«Экклезиология св. Киприана оказывается несовместимой не только с позднейшими канонами, но и с житиями позднейших святых. Как, оставаясь в рамках логики о. Рафаила, объяснить, что в истории нашей Церкви были святые, принимавшие хиротонии от еретиков?»; «Сам св. Василий хотя бы порою признавал арианские хиротонии»; «На Седьмом Вселенском Соборе св. Тарасий, патриарх Константинопольский, предложил принять клириков, принявших священный сан из рук иконоборческих епископов (и самих этих епископов) в сущем сане — через покаяние» [455] и т. д. Из приведенных примеров вытекает признание о. Андреем благодатности еретических (раскольнических) таинств.
Практически, на тех же примерах, что у о. А. Кураева, основывает свои рассуждения и Филарет (для удобства будем так называть его в дальнейшем): «Епископы, бывшие в общении с еретиками–арианами, были приняты в общение с Церковью в епископском сане без всякого наказания. Точно также было дозволено принимать донатистов в епископском достоинстве. Седьмой Вселенский Собор (787 г.), состоявшийся в Никее, позволил принимать в Церковь еретиков–иконоборцев в сущем сане. При этом не надо забывать, что все еретики были преданы анафеме и, следовательно, отлучены от Церкви (как тут паки не вспомнить о. Андрея: «Не всегда то, что земная церковная власть отделила от Церкви здесь, отделено и для Бога» — А. Н.). Церковь не совершала над еретиками повторных хиротоний».[456] Вывод, исходя из логики экуменизма и учения о благодатности еретических и раскольнических таинств, Филарет делает вполне последовательный: «На это следует обратить внимание архиереям Московского Патриархата, совершающим повторно хиротонии над православными»[457] (понятно, речь идет о филаретовцах).
Общий взгляд у о. Андрея и Филарета и на благодатность униатских таинств. Напомним, что на Брестском Соборе 1596 г. униатская иерархия была лишена священного сана.

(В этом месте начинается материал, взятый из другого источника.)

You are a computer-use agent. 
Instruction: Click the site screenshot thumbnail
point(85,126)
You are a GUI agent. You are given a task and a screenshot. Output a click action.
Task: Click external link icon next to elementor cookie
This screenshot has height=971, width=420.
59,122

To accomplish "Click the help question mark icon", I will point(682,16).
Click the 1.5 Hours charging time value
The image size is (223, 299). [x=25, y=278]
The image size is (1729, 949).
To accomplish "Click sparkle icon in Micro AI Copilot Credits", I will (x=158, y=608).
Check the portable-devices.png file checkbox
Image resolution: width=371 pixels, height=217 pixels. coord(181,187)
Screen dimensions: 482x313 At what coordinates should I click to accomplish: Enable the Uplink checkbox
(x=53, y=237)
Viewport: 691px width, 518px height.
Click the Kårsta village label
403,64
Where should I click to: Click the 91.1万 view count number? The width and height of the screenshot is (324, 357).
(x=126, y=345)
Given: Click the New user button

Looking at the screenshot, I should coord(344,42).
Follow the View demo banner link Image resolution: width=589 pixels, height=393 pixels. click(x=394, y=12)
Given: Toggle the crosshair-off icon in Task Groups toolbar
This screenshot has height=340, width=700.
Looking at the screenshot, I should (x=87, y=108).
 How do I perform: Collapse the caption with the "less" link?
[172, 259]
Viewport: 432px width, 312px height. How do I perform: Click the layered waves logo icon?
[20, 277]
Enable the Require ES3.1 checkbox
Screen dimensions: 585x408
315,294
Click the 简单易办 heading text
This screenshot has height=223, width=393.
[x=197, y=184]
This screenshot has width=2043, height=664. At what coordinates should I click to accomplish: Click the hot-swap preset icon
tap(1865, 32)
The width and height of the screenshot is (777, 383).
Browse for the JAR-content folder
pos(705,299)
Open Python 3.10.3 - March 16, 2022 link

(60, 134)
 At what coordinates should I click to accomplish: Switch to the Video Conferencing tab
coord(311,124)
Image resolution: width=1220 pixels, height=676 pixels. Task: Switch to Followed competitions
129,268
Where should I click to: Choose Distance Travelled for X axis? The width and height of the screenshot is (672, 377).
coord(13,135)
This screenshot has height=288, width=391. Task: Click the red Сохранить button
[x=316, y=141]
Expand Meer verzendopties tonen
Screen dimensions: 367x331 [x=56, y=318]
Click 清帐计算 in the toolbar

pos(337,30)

О. Андрей, стремясь доказать благодатность еретических таинств вообще, в частности, ссылается на пример приема униатов в Православие: «Московские патриархи XVII века белорусских униатов, рукоположенных униатскими же епископами, принимали через простую замену ставленых грамот»; «А история Русской церкви говорит: без перекрещивания в сущем сане были приняты в православие униатские священники, воссоединявшиеся на Украине и в Белоруссии (массовый переход — 1839 г.)».[458] Филарет: «Свидетельством недействительности лишения епископства и священства Соборами или отдельными иерархами является воссоединение греко–католиков с Русской Православной Церковью на Львовском Соборе 1946 года. Униатское духовенство было принято в сущем сане. Причем греко–католики принимались без рукоположения не только после Львовского Собора, но и в XVIII–XIX веках как на территории бывшей Российской Империи, так и в других странах Европы, США и Канады».[459] Филарет делает вывод, единственно возможный в рамках идеи признания благодатности таинств еретиков, в частности, их хиротоний: «Все это говорит о том, что Церковь не признает сакрального лишения благодати священства».[460]
Диакон А. Кураев: «Можно ли сказать, что в период греко–болгарской церковной распри в XIX–XX веках благодать была заложницей фанариотских толкователей канонов (которые были на стороне Константинополя ("Епископ–грек, который раньше без зазрения совести жег болгарские манускрипты, едва болгары начинали просить себе "своего епископа", начинал ссылаться, что по постановлению такого–то собора "этого быть не может, ибо этим нарушается евангельский закон любви, закон единства церкви, не знающей разделений национальных и государственных". Пример этот важен, чтобы показать, как "правила любви" мало–помалу трансформировались в какую–то работу стряпчих над текстами о любви; и из них мало–помалу сплелась удушительная веревка, тем более ненавистная, что она вся намылена "любовью" и особенно ловко обхватывает шею удавленника (в данном случае — болгарина, но при случае и всякого другого)" (В. Розанов. Публикация: Леонтьев. Письма к Василию Розанову. London, 1981. С. 87). Но каноны–то действительно на стороне греков: раскол начался с того, что 3 апреля 1860 г. болгарин, макариопольский епископ Иларион, не возгласил на литургии имя Вселенского Патриарха, а вместо этого по настоянию толпы произнес многолетие султану… Конечно, он был запрещен в служении. Но в 1872 г. еп. Иларион по разрешению султана же, но без благословения патриарха дерзнул сам литургисать — и был константинопольским собором отлучен от Церкви, а болгарами избран первым экзархом, и в Болгарии Церкви в это столетие (а схизма длилась 80 лет) просто не было»?[461]